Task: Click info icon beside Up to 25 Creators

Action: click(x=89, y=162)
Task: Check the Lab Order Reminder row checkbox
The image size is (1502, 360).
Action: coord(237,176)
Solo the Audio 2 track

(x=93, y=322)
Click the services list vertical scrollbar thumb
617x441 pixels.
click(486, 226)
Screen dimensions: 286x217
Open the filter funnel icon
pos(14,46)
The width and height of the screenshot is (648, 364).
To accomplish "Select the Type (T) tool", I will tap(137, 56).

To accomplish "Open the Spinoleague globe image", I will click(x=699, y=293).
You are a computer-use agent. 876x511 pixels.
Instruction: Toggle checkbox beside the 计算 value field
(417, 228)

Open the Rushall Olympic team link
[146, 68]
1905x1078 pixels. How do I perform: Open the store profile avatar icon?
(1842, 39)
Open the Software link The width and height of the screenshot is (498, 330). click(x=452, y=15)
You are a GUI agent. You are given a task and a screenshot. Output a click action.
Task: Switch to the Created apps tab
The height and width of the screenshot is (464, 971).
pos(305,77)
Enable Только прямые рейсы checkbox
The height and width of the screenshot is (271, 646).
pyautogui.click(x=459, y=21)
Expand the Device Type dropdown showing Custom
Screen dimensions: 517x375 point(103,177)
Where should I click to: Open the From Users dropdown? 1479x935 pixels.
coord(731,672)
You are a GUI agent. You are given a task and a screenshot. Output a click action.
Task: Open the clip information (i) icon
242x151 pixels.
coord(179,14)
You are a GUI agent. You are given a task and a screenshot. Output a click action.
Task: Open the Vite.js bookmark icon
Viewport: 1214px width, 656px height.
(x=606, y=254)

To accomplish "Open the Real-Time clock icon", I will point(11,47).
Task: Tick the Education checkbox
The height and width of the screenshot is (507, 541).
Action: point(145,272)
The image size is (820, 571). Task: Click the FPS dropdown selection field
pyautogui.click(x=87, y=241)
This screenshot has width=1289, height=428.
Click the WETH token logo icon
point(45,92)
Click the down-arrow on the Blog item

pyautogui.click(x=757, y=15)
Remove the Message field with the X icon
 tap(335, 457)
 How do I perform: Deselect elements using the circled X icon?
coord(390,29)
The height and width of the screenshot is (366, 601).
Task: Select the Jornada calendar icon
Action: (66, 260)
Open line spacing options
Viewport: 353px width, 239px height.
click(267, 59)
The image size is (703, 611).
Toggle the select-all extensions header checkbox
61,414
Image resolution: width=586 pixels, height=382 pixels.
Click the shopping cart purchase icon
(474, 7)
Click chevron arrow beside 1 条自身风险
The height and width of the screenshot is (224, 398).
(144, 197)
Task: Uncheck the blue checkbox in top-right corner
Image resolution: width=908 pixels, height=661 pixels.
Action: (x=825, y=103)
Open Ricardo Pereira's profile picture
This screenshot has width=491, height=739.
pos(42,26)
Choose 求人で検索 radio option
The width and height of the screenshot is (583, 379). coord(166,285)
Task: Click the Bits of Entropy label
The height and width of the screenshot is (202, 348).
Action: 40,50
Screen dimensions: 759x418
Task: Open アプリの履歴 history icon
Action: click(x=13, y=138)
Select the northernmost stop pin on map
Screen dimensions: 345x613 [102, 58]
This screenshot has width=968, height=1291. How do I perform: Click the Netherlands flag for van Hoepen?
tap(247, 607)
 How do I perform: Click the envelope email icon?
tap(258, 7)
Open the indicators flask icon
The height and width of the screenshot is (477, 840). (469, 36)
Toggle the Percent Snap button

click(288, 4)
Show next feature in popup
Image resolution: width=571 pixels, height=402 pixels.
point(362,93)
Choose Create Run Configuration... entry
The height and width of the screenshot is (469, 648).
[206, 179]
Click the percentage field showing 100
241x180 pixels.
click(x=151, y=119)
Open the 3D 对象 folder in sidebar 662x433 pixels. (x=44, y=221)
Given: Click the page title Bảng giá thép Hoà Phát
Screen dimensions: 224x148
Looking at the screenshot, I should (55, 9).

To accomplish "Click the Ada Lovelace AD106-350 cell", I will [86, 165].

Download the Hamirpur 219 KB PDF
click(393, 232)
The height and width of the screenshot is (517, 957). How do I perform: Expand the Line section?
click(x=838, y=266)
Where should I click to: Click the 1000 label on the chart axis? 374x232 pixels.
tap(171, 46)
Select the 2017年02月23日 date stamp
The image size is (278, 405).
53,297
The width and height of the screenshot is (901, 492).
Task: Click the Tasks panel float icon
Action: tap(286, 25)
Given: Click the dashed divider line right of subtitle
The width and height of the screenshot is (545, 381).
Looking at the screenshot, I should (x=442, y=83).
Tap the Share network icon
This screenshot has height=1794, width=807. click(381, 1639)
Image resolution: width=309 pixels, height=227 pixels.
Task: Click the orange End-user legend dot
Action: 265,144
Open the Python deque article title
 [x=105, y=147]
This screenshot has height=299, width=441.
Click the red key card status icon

○ ○ ○ ○ ○ ○ ○

## Work instruction
Among the records above, which lines hold the word "will"? Copy each one.

## Exercise result
To accomplish "Select the Type (T) tool", I will tap(137, 56).
To accomplish "Open the Spinoleague globe image", I will click(x=699, y=293).
To accomplish "Open the Real-Time clock icon", I will point(11,47).
To accomplish "Click the Ada Lovelace AD106-350 cell", I will [86, 165].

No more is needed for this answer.